Document excerpt

= Beginning of Section =

Derby taxpayers will get a little more information in the mail this year from the Sedgwick County Treasurer on how their school tax dollars were spent due to a law passed in the 2021 legislature. Entities in the county like Derby USD 260 who received more state tax money than planned must report it.
The passing of the Revenue Neutral Rate legislation requires school districts and other municipalities to report tax income received above and beyond what was planned or scheduled. And with that, the Sedgwick County Treasurer is required to notify all taxpayers of the increase.
USD 260 Director of Finance John Regier says the new law helps the public know more about what is happening with their tax dollars.
“I think it is good truth in taxation for the people,” he said.
Regier says this is the second year the law has been in place but this is the first year that the public will have to be notified of an increase. In the first year there was an assessed value decrease. He says things like tax abatements with the new hospital or Spirit can impact the numbers.

= End of Section =

Actions to take
A. List every party that the article on Derby school taxes says must report or give notice under the Revenue Neutral Rate law.
B. Extend the article on Derby school taxes from its last sentence, keeping its formal news style.

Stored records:
= Beginning of Section =

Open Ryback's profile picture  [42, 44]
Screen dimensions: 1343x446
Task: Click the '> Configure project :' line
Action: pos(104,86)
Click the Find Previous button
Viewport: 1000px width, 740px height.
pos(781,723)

= End of Section =

Answers given
A. School districts such as Derby USD 260, other municipalities, and the Sedgwick County Treasurer.

B.
But even with that, Regier says the significant increase in property values this past year made a difference and was the biggest reason for the surplus.
He says they start the district budgeting process each year knowing they do not want to increase the mill levy. When working up a $100 million budget, Regier remains conservative when it comes to receipts and revenues coming in.
“If we have a little bit of a decrease, I always want to come in under that. I always estimate low when it comes to revenue and high when it comes to expenditures,” he explained.
Nearly $2 million left over
Another regular occurrence with school financing is the annual year-end transfers that school districts, by law, are required to do if excess cash is still in accounts.
Regier said that school districts get a legal maximum amount of state funding each year in the general fund and local option budget (LOB), of which they have to spend the legal maximum or cash balance.
“In the general fund, it is always going to come down to zero. The LOB can only carry a little excess tax collection money,” he said.
If the district does not spend down the cash, Regier says they can be penalized by that amount in future years from the state.
The process of year-end transfers is what allows the school district to disperse excess funds. This year, the district transferred a total of $1.87 million, or a little less than two percent of the total budget, into three different accounts.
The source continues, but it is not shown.